● **Source material**:
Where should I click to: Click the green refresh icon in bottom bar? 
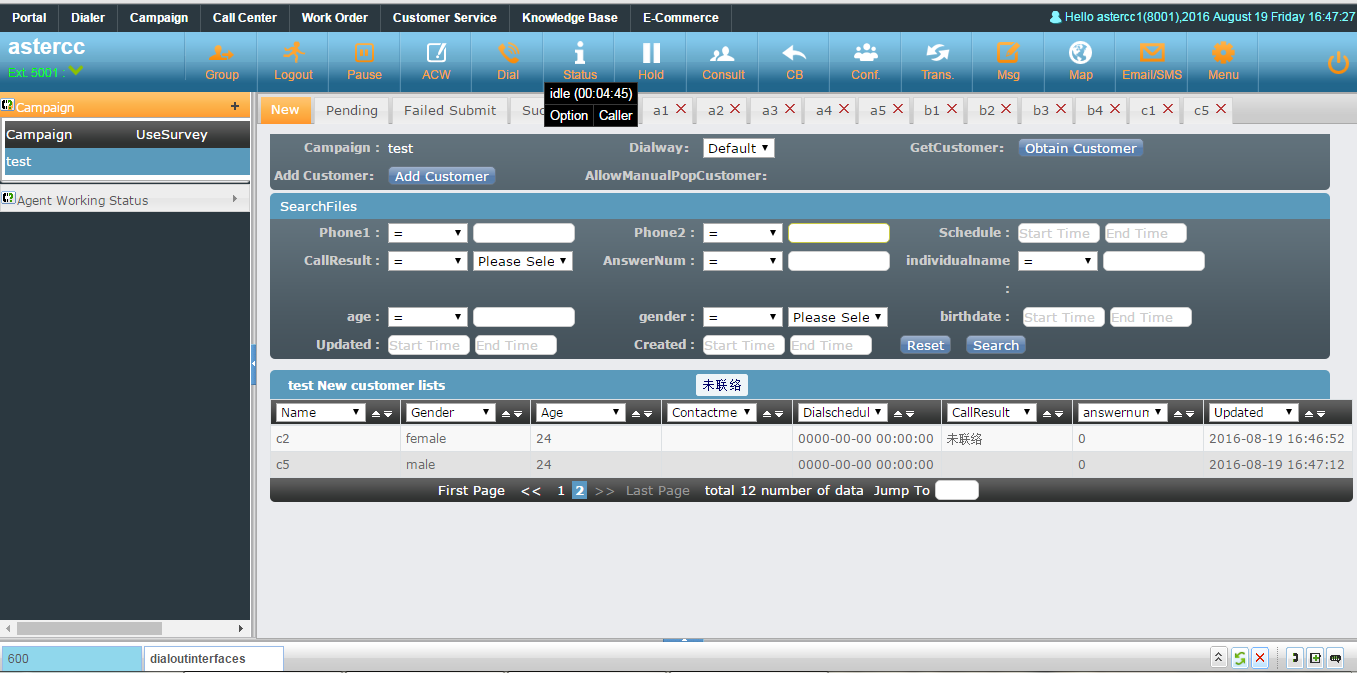click(x=1240, y=657)
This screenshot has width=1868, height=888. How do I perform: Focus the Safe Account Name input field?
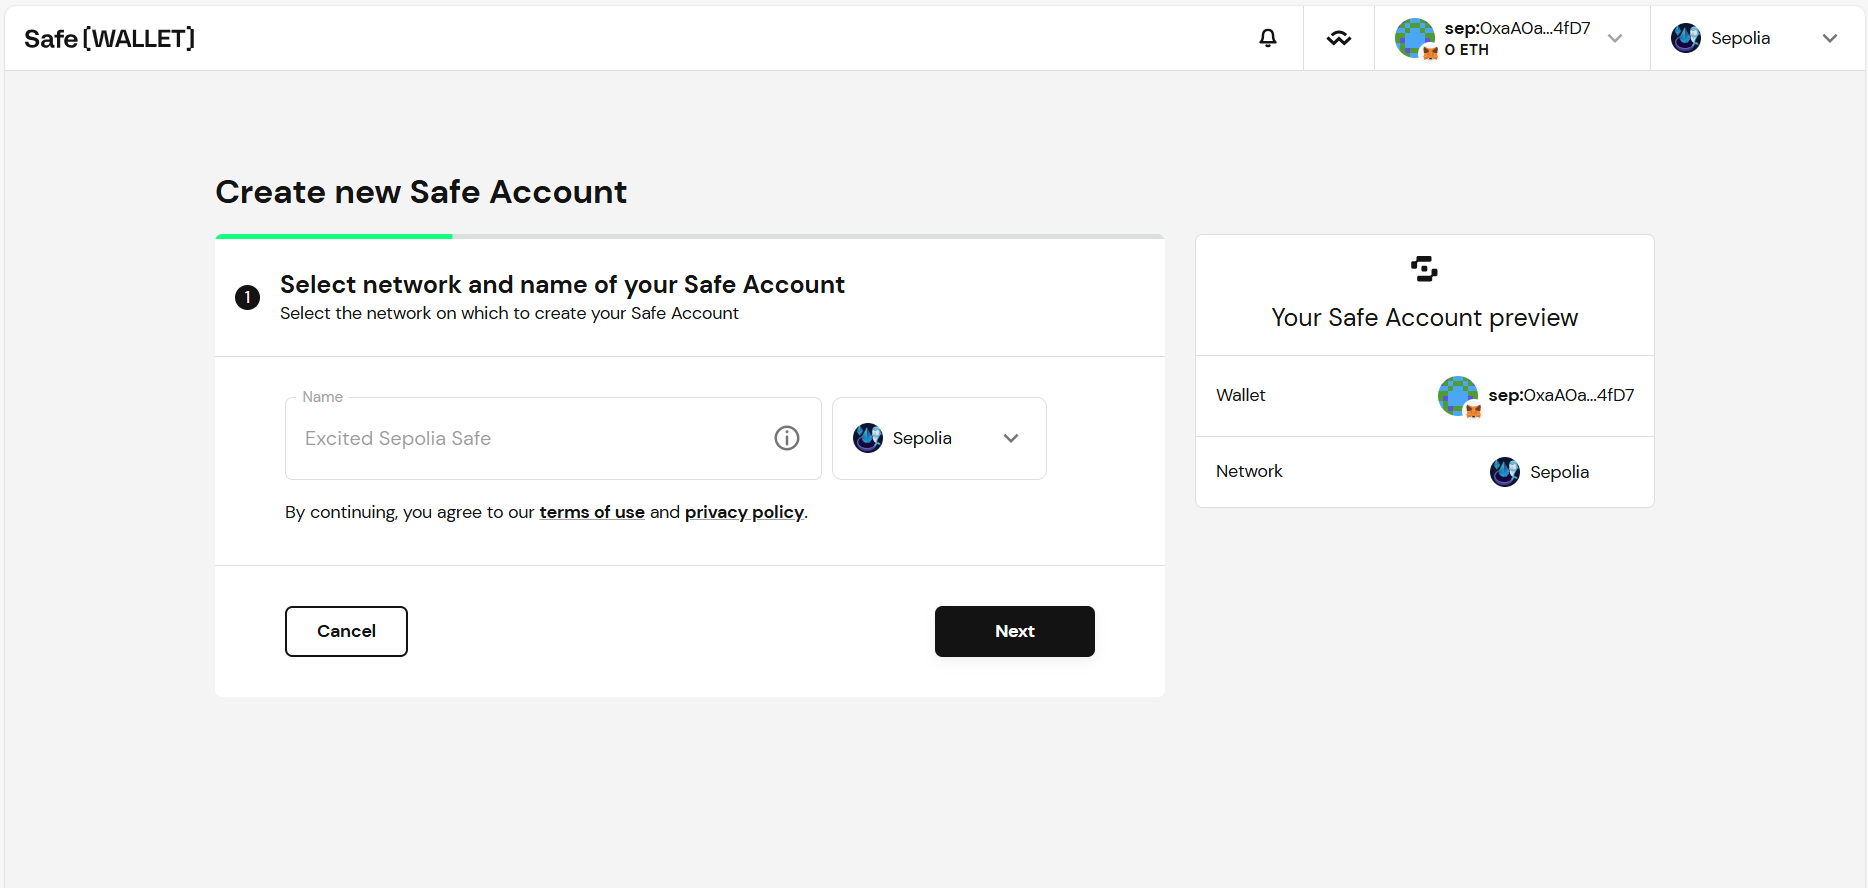point(530,438)
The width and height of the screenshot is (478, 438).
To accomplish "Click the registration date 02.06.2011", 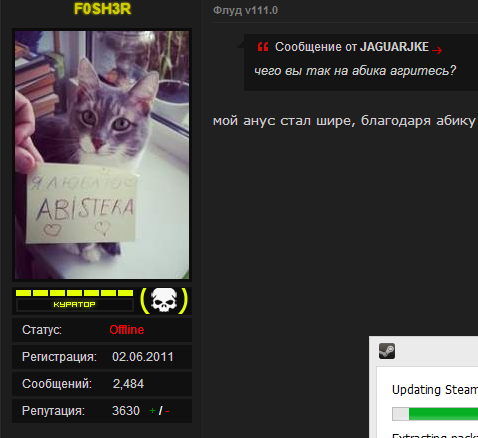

● **Aim of the exercise**: Give back all of the entries above exactly, with the pictures excluded.

● **Your response**:
Where should I click to: Click the green refresh icon in bottom bar? 
click(x=1240, y=657)
This screenshot has width=1868, height=888. How do I perform: Focus the Safe Account Name input field?
point(530,438)
The width and height of the screenshot is (478, 438).
To accomplish "Click the registration date 02.06.2011", 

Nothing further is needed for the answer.